Published online by Cambridge University Press: 05 October 2010
Introduction
I have previously argued that the separation of ‘public law’ and ‘public international law’ is dependent on Westphalian notions of sovereignty, and that the erosion of sovereignty would blur the boundaries between the two – with potentially far-reaching consequences for the way we view both. It is the jurisdictional walls erected along the boundaries of nation states that distinguish public international law and domestic public law. International public law recognises states, their boundaries, the rules under which they interact, the role of multilateral bodies and the place, if any, of individuals and non-state actors. Domestic public law is set by processes internal to sovereign states that have traditionally been completely independent of international law. The extent to which international law has applicability within a sovereign state has generally been a matter for those states themselves.
Sovereignty is under challenge on a number of fronts:
The potential conflict between state sovereignty and universal human rights where the failure of states to respect and/or protect the basic human rights of their citizens may trigger a ‘responsibility to protect’ that is borne by other nations.
The domestic reach of treaties is increasing.
The US has increasingly sought to enforce its laws and executive orders extraterritorially.

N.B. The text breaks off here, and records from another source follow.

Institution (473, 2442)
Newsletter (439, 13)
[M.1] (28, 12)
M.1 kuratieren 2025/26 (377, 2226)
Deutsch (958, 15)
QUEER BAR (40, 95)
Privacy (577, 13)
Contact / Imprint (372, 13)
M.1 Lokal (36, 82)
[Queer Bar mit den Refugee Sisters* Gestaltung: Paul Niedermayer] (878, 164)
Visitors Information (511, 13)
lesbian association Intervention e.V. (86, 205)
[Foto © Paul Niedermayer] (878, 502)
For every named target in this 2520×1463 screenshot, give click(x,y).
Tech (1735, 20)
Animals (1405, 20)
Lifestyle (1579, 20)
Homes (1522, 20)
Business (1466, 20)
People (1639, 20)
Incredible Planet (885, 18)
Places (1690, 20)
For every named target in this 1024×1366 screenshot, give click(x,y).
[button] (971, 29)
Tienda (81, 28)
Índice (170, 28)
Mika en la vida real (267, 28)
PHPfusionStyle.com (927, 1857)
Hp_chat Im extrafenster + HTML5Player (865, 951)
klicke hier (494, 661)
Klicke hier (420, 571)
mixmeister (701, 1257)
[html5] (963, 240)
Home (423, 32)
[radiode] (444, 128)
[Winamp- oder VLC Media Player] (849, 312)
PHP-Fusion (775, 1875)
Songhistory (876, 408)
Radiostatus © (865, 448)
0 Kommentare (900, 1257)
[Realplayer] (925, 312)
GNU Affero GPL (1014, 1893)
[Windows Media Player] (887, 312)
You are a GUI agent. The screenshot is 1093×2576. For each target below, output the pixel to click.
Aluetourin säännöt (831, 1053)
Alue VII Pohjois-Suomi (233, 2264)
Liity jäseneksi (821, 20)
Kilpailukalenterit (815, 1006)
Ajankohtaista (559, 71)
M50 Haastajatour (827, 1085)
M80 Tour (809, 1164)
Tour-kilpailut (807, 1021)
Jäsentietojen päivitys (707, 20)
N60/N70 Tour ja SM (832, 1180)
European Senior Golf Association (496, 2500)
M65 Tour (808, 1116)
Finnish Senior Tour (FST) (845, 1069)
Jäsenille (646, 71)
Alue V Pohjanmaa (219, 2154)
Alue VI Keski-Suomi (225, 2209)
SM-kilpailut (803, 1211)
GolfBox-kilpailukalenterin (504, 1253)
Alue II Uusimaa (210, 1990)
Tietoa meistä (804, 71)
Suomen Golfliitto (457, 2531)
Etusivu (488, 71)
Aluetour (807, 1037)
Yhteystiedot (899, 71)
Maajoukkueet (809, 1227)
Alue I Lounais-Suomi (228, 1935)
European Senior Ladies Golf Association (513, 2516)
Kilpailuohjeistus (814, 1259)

The US has sought to exercise its Military power (though its ‘hyper power’ status is hyped).
The forces of globalisation are weakening the integrity and strength of sovereign states. In so doing they are fundamentally changing the institutional context of ‘strong states’ based on independent political communities, which has provided the assumptions on which constitutional and international law as well as the territorial limitations of Enlightenment political values have been based.